**Fragmento citado**
►

Las estrategias de combate están siendo más rotundas que eficaces: líneas rojas, cordones sanitarios, limitaciones a la libertad de expresión, exclusión de interlocutores, ampliación de los delitos (como la reciente propuesta de penalizar la apología del franquismo). Parecemos ignorar qué pocas cosas soluciona el código penal y preferimos las medidas tranquilizantes que las medidas efectivas. Puestos a elegir, optamos por aquello que nos genera buena conciencia a nosotros frente a lo que les provocaría mala conciencia a ellos. La marginalización indica poca seguridad en nosotros mismos, en la fuerza de nuestras convicciones y argumentos, una muy escasa confianza en la madurez de la gente, a quienes no podemos privar de la experiencia de escuchar tonterías. Ir a esta lucha armados únicamente con los instrumentos de la prohibición tiene como consecuencia que hasta los fachas se dan el aspecto de estar defendiendo las libertades. Con la exclusión les proporcionamos sus dos armas preferidas: ruido y victimismo.

◄

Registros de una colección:
►

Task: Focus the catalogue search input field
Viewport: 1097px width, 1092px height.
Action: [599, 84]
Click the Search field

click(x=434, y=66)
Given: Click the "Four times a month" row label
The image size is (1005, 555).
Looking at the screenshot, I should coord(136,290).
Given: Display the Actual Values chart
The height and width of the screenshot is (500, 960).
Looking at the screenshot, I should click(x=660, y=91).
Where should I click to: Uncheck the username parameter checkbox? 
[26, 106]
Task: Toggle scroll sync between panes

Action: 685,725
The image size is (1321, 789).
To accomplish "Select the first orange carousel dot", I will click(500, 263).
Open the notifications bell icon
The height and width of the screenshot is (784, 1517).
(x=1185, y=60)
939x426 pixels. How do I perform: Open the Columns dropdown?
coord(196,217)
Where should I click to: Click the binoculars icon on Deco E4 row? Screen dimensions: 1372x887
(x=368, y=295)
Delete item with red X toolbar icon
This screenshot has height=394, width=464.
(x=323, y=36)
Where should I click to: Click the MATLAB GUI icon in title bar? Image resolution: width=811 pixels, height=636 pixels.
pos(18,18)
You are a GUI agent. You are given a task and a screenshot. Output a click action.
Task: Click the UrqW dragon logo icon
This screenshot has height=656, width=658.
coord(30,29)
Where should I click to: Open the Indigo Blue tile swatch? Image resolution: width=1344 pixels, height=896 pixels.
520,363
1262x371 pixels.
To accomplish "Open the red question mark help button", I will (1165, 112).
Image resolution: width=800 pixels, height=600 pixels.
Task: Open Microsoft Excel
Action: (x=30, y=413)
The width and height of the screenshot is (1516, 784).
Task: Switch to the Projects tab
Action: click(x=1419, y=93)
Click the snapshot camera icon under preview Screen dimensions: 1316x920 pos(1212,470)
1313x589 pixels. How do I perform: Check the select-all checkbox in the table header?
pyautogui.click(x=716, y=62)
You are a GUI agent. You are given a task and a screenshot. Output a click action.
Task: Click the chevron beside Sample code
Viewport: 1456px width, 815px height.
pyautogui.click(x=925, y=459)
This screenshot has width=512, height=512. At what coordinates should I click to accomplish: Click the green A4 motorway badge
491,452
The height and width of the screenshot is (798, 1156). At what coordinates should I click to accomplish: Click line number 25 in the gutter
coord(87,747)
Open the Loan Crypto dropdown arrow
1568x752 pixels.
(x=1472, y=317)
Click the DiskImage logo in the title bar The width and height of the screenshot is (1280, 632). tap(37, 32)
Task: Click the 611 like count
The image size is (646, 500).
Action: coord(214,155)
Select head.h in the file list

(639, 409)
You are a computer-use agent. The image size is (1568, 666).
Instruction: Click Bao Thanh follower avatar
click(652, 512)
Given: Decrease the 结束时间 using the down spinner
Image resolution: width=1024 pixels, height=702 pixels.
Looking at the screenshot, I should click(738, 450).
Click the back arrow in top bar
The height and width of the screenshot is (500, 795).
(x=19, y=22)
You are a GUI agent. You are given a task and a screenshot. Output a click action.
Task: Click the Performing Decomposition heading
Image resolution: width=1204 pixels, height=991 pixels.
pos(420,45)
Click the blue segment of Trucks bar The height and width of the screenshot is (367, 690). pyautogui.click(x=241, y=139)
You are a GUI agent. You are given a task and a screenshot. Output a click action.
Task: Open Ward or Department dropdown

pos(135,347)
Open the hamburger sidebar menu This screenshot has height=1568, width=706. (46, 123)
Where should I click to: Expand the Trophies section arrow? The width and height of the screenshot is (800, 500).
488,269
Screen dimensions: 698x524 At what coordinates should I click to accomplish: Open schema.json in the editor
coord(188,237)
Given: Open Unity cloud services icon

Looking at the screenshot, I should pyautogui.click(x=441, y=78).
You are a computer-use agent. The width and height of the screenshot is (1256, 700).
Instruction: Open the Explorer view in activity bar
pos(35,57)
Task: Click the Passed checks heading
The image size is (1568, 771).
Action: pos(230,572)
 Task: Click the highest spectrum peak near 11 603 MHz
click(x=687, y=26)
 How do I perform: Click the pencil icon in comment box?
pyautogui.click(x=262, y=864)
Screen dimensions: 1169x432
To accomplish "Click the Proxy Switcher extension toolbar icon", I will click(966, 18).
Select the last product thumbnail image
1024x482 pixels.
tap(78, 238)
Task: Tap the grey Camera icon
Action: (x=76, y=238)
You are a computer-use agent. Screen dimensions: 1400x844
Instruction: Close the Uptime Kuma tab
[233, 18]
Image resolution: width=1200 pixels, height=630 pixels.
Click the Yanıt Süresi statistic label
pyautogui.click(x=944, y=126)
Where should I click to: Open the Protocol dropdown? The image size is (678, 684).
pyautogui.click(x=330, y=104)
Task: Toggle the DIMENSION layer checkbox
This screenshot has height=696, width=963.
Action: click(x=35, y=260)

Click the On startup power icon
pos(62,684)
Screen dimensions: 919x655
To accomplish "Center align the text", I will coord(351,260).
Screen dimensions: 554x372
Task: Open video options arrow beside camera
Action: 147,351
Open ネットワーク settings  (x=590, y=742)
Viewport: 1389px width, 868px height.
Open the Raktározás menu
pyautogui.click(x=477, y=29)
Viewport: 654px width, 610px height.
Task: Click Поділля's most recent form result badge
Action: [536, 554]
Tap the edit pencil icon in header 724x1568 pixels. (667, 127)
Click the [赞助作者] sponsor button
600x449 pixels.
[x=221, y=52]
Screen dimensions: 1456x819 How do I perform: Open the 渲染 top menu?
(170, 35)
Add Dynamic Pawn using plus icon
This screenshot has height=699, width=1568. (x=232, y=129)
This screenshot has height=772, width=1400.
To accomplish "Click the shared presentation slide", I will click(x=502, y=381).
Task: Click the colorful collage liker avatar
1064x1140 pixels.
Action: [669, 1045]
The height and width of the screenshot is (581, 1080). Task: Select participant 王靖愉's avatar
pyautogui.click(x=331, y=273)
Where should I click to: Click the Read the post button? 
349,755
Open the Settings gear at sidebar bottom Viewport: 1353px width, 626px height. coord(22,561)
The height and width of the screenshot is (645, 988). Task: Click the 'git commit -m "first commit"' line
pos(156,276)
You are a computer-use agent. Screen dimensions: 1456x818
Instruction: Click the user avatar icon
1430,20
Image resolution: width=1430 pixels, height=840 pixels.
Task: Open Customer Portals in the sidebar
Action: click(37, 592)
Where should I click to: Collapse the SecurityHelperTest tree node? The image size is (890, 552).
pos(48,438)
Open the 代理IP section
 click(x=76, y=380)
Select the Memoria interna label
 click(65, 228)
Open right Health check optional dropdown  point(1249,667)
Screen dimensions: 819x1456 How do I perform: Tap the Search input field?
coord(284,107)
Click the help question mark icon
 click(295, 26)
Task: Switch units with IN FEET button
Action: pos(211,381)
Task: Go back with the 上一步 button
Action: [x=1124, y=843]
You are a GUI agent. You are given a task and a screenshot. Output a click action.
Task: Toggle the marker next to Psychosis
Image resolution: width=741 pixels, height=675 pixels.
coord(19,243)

◄

**Tarea a realizar**
Reproduzca íntegramente y sin ninguna modificación el fragmento citado sobre las estrategias de combate.

**Respuesta a la tarea**
Las estrategias de combate están siendo más rotundas que eficaces: líneas rojas, cordones sanitarios, limitaciones a la libertad de expresión, exclusión de interlocutores, ampliación de los delitos (como la reciente propuesta de penalizar la apología del franquismo). Parecemos ignorar qué pocas cosas soluciona el código penal y preferimos las medidas tranquilizantes que las medidas efectivas. Puestos a elegir, optamos por aquello que nos genera buena conciencia a nosotros frente a lo que les provocaría mala conciencia a ellos. La marginalización indica poca seguridad en nosotros mismos, en la fuerza de nuestras convicciones y argumentos, una muy escasa confianza en la madurez de la gente, a quienes no podemos privar de la experiencia de escuchar tonterías. Ir a esta lucha armados únicamente con los instrumentos de la prohibición tiene como consecuencia que hasta los fachas se dan el aspecto de estar defendiendo las libertades. Con la exclusión les proporcionamos sus dos armas preferidas: ruido y victimismo.